Der „Musikhock im Sohl“ ist ein Anlaufpunkt bei jedem Wetter

Zahllose Maiausflügler füllten den Hof

Für jede Freiluftveranstaltung ist die wichtigste Voraussetzung für gutes Gelingen halbwegs schönes Wetter. Nicht so beim „Musikhock im Sohl“. „Wir sehen das mittlerweile völlig entspannt“, sagt der Vorsitzende des gastgebenden Musikvereins, Wolfgang Heid. „Seit dem Starkregen in 2016 machen wir uns gar keine Gedanken mehr, dass niemand kommen könnte.
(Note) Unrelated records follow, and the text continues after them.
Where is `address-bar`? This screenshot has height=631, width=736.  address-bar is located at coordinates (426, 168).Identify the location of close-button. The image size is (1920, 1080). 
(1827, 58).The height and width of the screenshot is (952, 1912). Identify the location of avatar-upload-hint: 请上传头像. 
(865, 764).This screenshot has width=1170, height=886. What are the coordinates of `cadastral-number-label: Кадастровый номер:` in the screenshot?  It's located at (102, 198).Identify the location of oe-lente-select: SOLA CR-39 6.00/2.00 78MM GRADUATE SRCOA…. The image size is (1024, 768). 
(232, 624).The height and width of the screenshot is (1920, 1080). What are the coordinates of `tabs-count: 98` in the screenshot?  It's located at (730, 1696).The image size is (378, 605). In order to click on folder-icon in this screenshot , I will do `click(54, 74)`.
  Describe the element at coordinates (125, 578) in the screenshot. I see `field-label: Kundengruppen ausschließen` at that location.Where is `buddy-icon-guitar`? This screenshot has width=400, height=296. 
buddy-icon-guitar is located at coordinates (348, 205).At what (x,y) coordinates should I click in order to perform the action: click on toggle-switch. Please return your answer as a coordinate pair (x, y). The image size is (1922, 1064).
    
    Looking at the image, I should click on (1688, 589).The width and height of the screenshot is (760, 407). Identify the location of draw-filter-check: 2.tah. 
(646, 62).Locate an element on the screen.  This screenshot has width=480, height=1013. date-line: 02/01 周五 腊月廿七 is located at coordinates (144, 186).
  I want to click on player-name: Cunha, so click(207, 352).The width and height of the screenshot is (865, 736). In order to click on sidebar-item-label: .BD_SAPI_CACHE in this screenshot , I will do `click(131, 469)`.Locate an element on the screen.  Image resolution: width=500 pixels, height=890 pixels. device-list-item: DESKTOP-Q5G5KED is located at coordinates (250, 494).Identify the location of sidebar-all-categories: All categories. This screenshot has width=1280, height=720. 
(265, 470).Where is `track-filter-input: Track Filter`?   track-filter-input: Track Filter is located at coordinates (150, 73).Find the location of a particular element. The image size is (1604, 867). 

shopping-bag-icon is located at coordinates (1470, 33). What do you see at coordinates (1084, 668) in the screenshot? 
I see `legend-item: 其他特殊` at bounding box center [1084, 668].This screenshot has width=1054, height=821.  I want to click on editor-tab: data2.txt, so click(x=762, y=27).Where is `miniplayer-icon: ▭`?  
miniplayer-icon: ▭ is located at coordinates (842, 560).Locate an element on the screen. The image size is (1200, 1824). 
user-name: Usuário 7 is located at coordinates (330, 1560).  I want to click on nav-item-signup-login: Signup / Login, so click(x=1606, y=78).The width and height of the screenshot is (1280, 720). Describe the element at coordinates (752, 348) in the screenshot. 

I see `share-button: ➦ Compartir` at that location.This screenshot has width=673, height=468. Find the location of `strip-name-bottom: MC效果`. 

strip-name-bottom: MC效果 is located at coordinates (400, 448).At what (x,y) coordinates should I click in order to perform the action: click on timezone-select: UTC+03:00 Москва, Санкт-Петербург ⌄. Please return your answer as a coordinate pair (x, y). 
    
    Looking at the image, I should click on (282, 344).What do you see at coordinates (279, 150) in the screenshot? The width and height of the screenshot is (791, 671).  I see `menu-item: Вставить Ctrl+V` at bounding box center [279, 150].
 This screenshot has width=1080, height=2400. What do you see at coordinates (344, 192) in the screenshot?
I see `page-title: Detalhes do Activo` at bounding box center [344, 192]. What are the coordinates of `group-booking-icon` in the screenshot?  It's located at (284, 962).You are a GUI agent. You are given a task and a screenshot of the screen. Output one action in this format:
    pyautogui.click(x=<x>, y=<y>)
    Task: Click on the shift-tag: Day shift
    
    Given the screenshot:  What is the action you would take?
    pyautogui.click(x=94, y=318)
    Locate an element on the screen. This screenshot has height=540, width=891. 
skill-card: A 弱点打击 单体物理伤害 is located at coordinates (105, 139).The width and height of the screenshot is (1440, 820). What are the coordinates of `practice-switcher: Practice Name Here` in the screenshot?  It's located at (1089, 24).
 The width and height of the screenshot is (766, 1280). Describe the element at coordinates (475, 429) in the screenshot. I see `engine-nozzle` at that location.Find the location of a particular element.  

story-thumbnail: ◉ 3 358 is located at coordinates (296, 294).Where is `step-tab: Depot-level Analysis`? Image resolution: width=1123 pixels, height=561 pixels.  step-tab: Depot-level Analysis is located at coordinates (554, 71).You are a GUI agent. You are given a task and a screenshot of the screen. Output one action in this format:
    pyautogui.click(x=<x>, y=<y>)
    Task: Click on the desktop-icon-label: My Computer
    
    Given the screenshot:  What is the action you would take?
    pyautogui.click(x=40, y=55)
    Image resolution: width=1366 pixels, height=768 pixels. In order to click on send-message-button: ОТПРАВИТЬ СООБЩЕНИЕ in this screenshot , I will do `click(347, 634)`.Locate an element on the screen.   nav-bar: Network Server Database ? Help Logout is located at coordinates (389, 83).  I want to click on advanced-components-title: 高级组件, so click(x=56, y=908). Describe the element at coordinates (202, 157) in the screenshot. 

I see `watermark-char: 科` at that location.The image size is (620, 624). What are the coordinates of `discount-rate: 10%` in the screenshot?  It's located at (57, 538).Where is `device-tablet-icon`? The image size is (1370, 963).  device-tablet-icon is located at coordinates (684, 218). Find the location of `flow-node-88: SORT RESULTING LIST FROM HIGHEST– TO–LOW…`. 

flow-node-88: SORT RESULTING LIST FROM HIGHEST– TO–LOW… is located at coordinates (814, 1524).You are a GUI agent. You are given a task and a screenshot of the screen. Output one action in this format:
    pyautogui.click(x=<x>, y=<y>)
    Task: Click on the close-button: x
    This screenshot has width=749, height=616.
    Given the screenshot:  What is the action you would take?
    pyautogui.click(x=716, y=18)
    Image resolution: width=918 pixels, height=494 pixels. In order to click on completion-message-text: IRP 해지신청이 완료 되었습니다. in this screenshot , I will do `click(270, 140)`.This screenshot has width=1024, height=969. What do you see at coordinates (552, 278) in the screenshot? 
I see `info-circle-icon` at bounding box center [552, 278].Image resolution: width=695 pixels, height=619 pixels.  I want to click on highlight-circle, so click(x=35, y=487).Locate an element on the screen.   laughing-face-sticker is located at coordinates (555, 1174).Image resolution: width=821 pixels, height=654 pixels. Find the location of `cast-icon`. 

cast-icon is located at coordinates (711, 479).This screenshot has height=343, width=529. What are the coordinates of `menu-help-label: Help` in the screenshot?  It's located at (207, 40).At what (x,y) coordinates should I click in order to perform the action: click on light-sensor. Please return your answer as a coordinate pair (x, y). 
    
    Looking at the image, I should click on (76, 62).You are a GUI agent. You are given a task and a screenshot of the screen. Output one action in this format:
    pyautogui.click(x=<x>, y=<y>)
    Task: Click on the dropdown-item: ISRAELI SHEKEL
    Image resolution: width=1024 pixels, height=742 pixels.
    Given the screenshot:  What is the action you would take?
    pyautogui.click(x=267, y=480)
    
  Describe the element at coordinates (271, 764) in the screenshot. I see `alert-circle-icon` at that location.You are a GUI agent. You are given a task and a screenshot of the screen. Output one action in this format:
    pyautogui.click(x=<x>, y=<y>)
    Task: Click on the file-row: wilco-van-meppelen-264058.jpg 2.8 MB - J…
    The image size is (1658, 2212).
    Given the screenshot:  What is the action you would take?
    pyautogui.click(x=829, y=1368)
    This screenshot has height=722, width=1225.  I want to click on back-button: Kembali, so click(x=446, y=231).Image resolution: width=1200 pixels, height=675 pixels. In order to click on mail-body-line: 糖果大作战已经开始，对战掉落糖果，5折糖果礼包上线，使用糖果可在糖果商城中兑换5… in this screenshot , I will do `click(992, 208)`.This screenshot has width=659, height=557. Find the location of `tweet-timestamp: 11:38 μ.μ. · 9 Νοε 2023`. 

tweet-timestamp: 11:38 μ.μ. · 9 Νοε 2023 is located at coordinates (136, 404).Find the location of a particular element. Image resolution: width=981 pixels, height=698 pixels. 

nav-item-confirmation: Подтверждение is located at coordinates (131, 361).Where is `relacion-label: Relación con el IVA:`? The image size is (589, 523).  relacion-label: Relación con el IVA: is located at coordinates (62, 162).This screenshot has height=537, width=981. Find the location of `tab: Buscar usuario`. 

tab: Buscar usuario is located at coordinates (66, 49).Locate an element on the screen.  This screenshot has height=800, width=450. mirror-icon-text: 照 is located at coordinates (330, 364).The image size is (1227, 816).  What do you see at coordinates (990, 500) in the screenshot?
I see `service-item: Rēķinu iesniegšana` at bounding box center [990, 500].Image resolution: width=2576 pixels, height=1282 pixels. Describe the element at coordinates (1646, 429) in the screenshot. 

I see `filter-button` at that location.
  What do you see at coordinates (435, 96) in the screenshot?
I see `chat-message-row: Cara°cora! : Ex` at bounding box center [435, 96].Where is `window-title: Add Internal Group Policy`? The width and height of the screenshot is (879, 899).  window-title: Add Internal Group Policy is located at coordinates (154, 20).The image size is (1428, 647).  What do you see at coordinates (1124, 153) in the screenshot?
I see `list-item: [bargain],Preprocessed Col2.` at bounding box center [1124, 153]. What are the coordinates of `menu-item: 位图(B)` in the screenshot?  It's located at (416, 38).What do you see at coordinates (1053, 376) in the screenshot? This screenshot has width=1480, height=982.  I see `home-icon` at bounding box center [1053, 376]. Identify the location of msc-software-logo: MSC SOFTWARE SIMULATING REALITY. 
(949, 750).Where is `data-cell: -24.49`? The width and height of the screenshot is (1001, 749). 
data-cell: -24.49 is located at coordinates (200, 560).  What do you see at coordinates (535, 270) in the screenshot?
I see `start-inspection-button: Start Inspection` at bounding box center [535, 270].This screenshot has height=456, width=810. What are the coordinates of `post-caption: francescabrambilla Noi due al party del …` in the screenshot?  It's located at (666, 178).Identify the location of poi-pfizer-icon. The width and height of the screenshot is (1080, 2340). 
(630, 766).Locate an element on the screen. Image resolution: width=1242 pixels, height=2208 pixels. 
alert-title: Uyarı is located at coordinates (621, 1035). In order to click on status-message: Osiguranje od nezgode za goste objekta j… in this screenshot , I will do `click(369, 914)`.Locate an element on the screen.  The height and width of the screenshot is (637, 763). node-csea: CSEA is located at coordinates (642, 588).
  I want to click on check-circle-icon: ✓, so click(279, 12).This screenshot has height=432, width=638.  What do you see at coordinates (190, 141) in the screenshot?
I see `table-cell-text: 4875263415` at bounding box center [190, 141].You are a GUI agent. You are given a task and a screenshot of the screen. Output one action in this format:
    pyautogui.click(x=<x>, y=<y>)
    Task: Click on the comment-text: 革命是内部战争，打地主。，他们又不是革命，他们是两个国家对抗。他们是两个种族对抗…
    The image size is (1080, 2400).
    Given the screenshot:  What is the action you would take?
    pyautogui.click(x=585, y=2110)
Wir wissen, dass es gut wird.“ Damals war es zum ersten Mal unmöglich, die legendäre Biertischreihe, die sich sonst die ganze Straße entlangzieht, zu besetzen. Kurzerhand stellte Familie Holzmüller ihre Scheune zur Verfügung – und das Fest war gerettet. Die Besucher kamen trotzdem.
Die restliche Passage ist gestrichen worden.